## WHAT IS BEING ASKED
Rewrite the items below, changing every "column header" to "table heading" and keeping everything else the same.

## DATA TO USE
____
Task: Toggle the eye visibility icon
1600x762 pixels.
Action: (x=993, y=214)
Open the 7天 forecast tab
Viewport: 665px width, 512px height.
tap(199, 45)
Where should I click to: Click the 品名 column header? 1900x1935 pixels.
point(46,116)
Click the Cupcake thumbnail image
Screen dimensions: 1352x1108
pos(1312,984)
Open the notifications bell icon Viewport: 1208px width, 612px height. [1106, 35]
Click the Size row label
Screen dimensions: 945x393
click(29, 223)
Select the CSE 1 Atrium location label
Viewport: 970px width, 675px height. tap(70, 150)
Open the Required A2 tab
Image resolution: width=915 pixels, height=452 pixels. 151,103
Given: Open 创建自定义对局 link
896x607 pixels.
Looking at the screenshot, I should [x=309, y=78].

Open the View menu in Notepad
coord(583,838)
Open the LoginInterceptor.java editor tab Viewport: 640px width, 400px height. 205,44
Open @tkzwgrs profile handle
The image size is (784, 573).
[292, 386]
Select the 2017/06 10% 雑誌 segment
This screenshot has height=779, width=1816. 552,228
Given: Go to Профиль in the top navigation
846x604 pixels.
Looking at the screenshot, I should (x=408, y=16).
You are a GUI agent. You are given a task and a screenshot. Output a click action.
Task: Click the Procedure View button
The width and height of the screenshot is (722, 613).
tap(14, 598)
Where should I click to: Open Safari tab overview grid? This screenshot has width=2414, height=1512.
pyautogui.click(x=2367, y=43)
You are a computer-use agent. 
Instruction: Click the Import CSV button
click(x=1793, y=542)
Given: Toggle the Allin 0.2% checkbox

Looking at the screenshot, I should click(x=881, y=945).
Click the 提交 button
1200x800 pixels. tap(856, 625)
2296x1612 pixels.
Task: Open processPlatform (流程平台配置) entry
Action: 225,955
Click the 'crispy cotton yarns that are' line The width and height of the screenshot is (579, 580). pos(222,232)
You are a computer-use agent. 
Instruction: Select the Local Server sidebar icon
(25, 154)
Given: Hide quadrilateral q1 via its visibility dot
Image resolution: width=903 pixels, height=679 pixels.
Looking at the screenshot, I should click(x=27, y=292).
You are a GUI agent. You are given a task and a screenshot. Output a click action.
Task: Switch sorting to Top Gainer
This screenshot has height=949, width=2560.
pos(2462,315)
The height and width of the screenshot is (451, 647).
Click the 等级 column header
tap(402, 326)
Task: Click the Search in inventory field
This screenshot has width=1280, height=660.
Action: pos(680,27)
____
## RESPONSE
Task: Toggle the eye visibility icon
1600x762 pixels.
Action: (x=993, y=214)
Open the 7天 forecast tab
Viewport: 665px width, 512px height.
tap(199, 45)
Where should I click to: Click the 品名 table heading? 1900x1935 pixels.
point(46,116)
Click the Cupcake thumbnail image
Screen dimensions: 1352x1108
pos(1312,984)
Open the notifications bell icon Viewport: 1208px width, 612px height. [1106, 35]
Click the Size row label
Screen dimensions: 945x393
click(29, 223)
Select the CSE 1 Atrium location label
Viewport: 970px width, 675px height. tap(70, 150)
Open the Required A2 tab
Image resolution: width=915 pixels, height=452 pixels. 151,103
Given: Open 创建自定义对局 link
896x607 pixels.
Looking at the screenshot, I should [x=309, y=78].

Open the View menu in Notepad
coord(583,838)
Open the LoginInterceptor.java editor tab Viewport: 640px width, 400px height. 205,44
Open @tkzwgrs profile handle
The image size is (784, 573).
[292, 386]
Select the 2017/06 10% 雑誌 segment
This screenshot has height=779, width=1816. 552,228
Given: Go to Профиль in the top navigation
846x604 pixels.
Looking at the screenshot, I should (x=408, y=16).
You are a GUI agent. You are given a task and a screenshot. Output a click action.
Task: Click the Procedure View button
The width and height of the screenshot is (722, 613).
tap(14, 598)
Where should I click to: Open Safari tab overview grid? This screenshot has width=2414, height=1512.
pyautogui.click(x=2367, y=43)
You are a computer-use agent. 
Instruction: Click the Import CSV button
click(x=1793, y=542)
Given: Toggle the Allin 0.2% checkbox

Looking at the screenshot, I should click(x=881, y=945).
Click the 提交 button
1200x800 pixels. tap(856, 625)
2296x1612 pixels.
Task: Open processPlatform (流程平台配置) entry
Action: 225,955
Click the 'crispy cotton yarns that are' line The width and height of the screenshot is (579, 580). pos(222,232)
You are a computer-use agent. 
Instruction: Select the Local Server sidebar icon
(25, 154)
Given: Hide quadrilateral q1 via its visibility dot
Image resolution: width=903 pixels, height=679 pixels.
Looking at the screenshot, I should click(x=27, y=292).
You are a GUI agent. You are given a task and a screenshot. Output a click action.
Task: Switch sorting to Top Gainer
This screenshot has height=949, width=2560.
pos(2462,315)
The height and width of the screenshot is (451, 647).
Click the 等级 table heading
tap(402, 326)
Task: Click the Search in inventory field
This screenshot has width=1280, height=660.
Action: pos(680,27)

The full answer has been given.